研究通过两种细菌配对系统（P. aeruginosa/E. coli和L. rhamnosus/B. thetaiotaomicron），首次证明静态培养和淀粉培养基分别作为关键环境因子，能够维持共培养的长期稳定性。在LB培养基的静态条件下，P. aeruginosa通过上调F₁F₀ ATP合成酶（log₂FC >1）和保留呼吸链活性，而E. coli则下调这些通路，形成代谢互补。淀粉培养基中，B. thetaiotaomicron通过激活多糖利用基因（如糖苷水解酶）与L. rhamnosus共存，而葡萄糖培养基则导致其被竞争排除。

基因表达谱揭示代谢策略分化

RNA-seq分析显示，共培养触发物种特异性转录响应：

• P. aeruginosa/E. coli系统：E. coli在静态条件下显著下调呼吸相关基因（如nuo复合体，P<0.05），同时上调生物膜形成基因（如fimC）；而P. aeruginosa的代谢响应较弱，暗示其微需氧适应性优势。
• B. thetaiotaomicron/L. rhamnosus系统：淀粉环境中，B. thetaiotaomicron上调核糖体蛋白基因（如rps系列，log₂FC 1.5-2.5）并伴随细胞长度增加（P=6.3×10^?8），表明资源效率优化；而L. rhamnosus则下调糖酵解基因（如pfkA）。

生理适应与竞争平衡

在厌氧条件下，E. coli完全取代P. aeruginosa，而在微需氧环境中两者达到平衡，证实氧气梯度决定竞争结局。B. thetaiotaomicron的淀粉依赖性共培养成功与其转录灵活性相关——葡萄糖环境中仅5%的基因响应（vs. 淀粉环境30%），且缺乏关键代谢调整。

翻译机器的动态调控

所有研究物种均表现出翻译相关基因（如tRNA合成酶、rRNA结合蛋白）的差异表达。

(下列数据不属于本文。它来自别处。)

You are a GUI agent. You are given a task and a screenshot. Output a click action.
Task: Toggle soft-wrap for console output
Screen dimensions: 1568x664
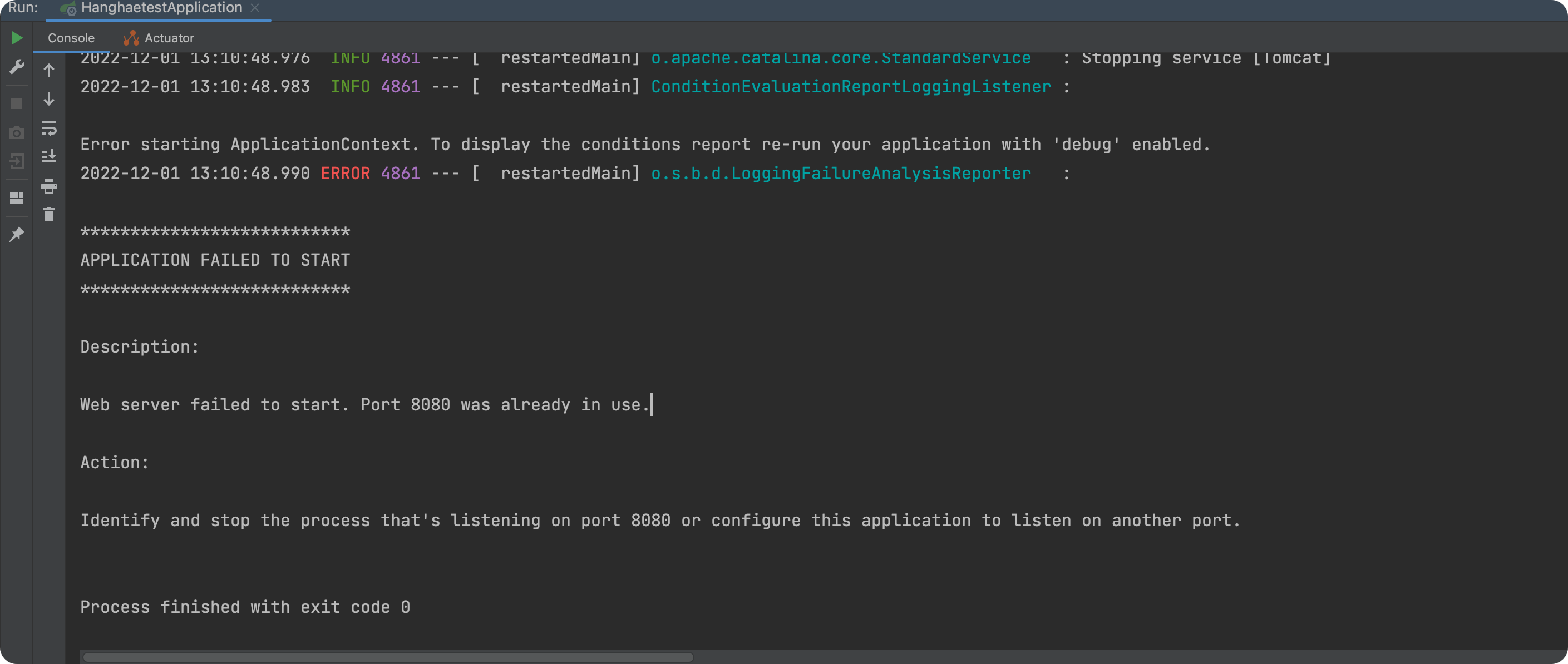[50, 128]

B. thetaiotaomicron在共培养中核糖体基因上调40%，但生长速率未变（ANOVA P=0.16），提示其通过增大细胞体积（1.5倍，P<0.01）实现资源再分配，而非加速增殖。

研究工具与生态启示

团队开发的R包"GO_cluster"通过聚类分析（75%基因重叠阈值）实现了跨物种GO术语比较。该工作提出"条件依赖性适应"模型：仅当环境参数（如碳源、氧气）允许细菌启动转录重塑时，才能形成稳定共培养。这一发现为设计合成微生物群落（如肠道菌群干预）提供了理论基础。